# What is expected
Copy exactly the lines of the records below, and only those lines, beginning with the line that contains "Findlinge (343, 2179)" and ending with the line that contains "hair transplantation (75, 1841)".

# Data extract
- Opening Delimiter -

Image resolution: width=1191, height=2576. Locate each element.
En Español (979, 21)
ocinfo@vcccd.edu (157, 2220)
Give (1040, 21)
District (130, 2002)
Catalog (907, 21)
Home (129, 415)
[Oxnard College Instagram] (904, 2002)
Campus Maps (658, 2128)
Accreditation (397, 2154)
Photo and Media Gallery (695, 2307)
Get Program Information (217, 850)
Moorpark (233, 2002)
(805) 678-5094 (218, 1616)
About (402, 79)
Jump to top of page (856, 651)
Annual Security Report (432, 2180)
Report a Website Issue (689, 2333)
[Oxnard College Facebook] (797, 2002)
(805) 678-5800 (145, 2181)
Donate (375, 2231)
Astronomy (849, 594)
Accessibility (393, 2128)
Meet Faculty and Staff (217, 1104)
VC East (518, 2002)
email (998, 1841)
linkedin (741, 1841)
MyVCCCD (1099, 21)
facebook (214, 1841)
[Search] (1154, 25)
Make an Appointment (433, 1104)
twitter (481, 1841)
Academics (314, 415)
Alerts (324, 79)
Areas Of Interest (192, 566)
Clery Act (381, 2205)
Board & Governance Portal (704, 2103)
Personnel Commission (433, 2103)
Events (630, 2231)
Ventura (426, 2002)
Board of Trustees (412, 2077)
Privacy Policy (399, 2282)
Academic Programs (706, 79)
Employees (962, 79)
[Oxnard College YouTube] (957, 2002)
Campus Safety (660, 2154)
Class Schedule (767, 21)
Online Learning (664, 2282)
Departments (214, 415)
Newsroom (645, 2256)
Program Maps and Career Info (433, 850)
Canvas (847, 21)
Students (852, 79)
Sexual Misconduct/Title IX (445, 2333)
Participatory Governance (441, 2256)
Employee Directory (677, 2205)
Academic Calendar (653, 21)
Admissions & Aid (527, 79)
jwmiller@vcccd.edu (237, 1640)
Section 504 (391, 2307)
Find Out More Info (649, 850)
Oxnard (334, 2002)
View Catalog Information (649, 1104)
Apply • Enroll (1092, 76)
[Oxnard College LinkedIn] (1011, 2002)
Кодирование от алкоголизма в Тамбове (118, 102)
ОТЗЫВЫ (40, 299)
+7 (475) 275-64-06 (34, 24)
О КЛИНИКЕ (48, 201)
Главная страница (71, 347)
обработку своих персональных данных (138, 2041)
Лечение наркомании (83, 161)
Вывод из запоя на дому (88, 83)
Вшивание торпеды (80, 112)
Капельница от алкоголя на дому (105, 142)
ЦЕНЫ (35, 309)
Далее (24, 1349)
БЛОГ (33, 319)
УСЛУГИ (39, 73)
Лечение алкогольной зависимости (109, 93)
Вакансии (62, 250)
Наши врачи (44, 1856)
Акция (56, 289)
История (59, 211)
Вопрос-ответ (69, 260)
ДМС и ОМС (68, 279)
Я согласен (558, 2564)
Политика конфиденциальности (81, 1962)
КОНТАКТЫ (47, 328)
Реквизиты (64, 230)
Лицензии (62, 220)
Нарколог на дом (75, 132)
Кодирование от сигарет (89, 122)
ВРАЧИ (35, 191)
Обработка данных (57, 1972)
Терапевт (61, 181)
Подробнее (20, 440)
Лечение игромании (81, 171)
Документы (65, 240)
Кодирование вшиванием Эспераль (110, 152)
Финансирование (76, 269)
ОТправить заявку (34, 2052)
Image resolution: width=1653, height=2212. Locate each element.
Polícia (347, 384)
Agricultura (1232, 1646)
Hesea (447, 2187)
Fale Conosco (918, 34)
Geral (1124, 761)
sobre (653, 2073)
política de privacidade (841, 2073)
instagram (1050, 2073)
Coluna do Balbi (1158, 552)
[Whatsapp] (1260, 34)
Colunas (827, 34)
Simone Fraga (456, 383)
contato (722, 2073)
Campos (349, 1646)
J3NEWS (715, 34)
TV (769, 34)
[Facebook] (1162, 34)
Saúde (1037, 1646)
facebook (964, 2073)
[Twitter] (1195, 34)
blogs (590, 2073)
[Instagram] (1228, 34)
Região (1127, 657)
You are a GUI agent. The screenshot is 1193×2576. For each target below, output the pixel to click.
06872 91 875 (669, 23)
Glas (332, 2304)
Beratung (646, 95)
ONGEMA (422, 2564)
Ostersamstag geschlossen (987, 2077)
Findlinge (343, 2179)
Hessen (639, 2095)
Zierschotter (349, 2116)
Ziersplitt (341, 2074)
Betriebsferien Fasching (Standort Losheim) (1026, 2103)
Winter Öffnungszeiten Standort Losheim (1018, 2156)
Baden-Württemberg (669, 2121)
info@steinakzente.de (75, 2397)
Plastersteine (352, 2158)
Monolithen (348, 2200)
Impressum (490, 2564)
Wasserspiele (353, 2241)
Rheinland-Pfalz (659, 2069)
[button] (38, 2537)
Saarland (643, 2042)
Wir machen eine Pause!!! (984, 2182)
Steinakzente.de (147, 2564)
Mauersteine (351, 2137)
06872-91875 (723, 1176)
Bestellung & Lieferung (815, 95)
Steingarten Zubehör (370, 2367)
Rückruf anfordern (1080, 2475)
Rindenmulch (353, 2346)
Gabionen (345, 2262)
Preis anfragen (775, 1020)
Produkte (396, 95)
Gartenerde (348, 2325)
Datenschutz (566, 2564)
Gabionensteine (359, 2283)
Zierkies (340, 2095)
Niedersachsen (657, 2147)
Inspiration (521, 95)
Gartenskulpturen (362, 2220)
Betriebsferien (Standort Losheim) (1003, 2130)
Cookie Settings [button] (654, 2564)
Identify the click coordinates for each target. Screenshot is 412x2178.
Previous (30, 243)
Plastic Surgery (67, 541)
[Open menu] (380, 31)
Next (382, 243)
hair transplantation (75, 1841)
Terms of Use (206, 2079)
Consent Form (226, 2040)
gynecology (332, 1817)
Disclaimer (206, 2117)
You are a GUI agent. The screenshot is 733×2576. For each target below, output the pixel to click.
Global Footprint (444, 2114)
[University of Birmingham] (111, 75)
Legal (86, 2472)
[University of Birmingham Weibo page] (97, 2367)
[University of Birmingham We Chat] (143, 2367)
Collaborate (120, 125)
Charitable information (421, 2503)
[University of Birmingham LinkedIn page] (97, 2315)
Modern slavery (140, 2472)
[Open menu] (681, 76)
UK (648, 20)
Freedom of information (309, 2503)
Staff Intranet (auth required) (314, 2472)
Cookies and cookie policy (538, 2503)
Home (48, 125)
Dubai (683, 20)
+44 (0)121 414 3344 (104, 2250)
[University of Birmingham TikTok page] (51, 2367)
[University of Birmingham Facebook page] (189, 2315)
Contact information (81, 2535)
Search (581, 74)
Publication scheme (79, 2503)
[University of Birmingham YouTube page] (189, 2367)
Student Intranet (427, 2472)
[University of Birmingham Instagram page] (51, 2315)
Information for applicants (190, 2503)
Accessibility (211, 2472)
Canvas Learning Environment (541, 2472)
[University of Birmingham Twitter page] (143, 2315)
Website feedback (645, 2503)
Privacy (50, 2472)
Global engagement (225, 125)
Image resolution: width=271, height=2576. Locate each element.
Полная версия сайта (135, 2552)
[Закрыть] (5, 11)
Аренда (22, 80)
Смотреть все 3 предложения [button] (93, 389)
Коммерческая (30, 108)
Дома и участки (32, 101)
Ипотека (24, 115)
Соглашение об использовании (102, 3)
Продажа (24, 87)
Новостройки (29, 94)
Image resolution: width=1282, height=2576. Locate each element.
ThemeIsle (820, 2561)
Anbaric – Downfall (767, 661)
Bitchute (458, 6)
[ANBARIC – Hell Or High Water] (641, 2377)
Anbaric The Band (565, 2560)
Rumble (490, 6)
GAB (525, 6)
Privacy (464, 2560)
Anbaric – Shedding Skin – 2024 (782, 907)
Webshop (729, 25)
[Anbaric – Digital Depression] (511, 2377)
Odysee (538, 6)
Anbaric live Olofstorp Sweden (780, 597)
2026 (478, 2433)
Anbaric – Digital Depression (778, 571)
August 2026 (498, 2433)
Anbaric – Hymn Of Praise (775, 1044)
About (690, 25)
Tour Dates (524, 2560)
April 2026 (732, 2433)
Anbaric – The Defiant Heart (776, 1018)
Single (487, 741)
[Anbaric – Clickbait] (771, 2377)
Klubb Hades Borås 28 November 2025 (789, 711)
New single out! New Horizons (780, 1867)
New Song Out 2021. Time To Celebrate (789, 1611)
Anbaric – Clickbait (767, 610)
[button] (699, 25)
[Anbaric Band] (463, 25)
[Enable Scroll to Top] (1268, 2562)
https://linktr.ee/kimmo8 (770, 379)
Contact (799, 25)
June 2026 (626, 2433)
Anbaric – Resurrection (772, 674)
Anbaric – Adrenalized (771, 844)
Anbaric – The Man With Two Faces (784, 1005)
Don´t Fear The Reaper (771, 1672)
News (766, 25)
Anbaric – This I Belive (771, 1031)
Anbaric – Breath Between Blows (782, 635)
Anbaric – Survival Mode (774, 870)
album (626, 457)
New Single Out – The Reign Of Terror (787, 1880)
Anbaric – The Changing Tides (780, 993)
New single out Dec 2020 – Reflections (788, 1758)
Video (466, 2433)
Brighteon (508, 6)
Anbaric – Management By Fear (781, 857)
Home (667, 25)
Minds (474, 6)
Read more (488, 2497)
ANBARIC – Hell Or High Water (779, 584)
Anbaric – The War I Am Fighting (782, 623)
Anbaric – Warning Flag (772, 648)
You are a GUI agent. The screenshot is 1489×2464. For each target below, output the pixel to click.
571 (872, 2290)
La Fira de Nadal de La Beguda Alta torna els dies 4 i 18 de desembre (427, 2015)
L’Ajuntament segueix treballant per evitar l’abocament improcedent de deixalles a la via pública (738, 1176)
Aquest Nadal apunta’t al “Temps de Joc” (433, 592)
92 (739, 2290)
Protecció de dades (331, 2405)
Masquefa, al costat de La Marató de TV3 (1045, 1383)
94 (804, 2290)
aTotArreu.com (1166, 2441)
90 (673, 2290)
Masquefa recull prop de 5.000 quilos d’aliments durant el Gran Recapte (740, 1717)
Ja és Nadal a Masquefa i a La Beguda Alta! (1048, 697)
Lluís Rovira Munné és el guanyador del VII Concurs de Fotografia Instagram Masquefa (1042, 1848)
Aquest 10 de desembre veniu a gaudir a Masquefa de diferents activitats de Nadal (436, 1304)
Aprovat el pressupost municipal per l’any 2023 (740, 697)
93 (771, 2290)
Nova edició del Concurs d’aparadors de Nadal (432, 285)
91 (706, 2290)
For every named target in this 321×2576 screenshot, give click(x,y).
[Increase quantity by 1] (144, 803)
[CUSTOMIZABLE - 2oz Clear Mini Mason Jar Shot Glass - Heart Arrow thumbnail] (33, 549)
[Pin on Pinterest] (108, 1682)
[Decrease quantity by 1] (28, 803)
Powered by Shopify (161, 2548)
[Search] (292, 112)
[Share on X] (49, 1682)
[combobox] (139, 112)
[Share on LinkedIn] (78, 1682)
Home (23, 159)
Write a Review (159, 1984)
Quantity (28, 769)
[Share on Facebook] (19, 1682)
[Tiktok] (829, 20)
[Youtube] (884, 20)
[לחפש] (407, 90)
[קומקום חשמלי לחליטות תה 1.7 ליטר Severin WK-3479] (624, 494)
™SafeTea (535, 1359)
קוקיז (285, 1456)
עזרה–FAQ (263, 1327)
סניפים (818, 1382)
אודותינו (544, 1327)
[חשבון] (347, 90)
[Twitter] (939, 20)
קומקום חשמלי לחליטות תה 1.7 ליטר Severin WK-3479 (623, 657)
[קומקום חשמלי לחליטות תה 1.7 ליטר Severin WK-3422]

- Closing Delimiter -

# Response area
Findlinge (343, 2179)
Hessen (639, 2095)
Zierschotter (349, 2116)
Ziersplitt (341, 2074)
Betriebsferien Fasching (Standort Losheim) (1026, 2103)
Winter Öffnungszeiten Standort Losheim (1018, 2156)
Baden-Württemberg (669, 2121)
info@steinakzente.de (75, 2397)
Plastersteine (352, 2158)
Monolithen (348, 2200)
Impressum (490, 2564)
Wasserspiele (353, 2241)
Rheinland-Pfalz (659, 2069)
[button] (38, 2537)
Saarland (643, 2042)
Wir machen eine Pause!!! (984, 2182)
Steinakzente.de (147, 2564)
Mauersteine (351, 2137)
06872-91875 (723, 1176)
Bestellung & Lieferung (815, 95)
Steingarten Zubehör (370, 2367)
Rückruf anfordern (1080, 2475)
Rindenmulch (353, 2346)
Gabionen (345, 2262)
Preis anfragen (775, 1020)
Produkte (396, 95)
Gartenerde (348, 2325)
Datenschutz (566, 2564)
Gabionensteine (359, 2283)
Zierkies (340, 2095)
Niedersachsen (657, 2147)
Inspiration (521, 95)
Gartenskulpturen (362, 2220)
Betriebsferien (Standort Losheim) (1003, 2130)
Cookie Settings [button] (654, 2564)
Identify the click coordinates for each target. Screenshot is 412x2178.
Previous (30, 243)
Plastic Surgery (67, 541)
[Open menu] (380, 31)
Next (382, 243)
hair transplantation (75, 1841)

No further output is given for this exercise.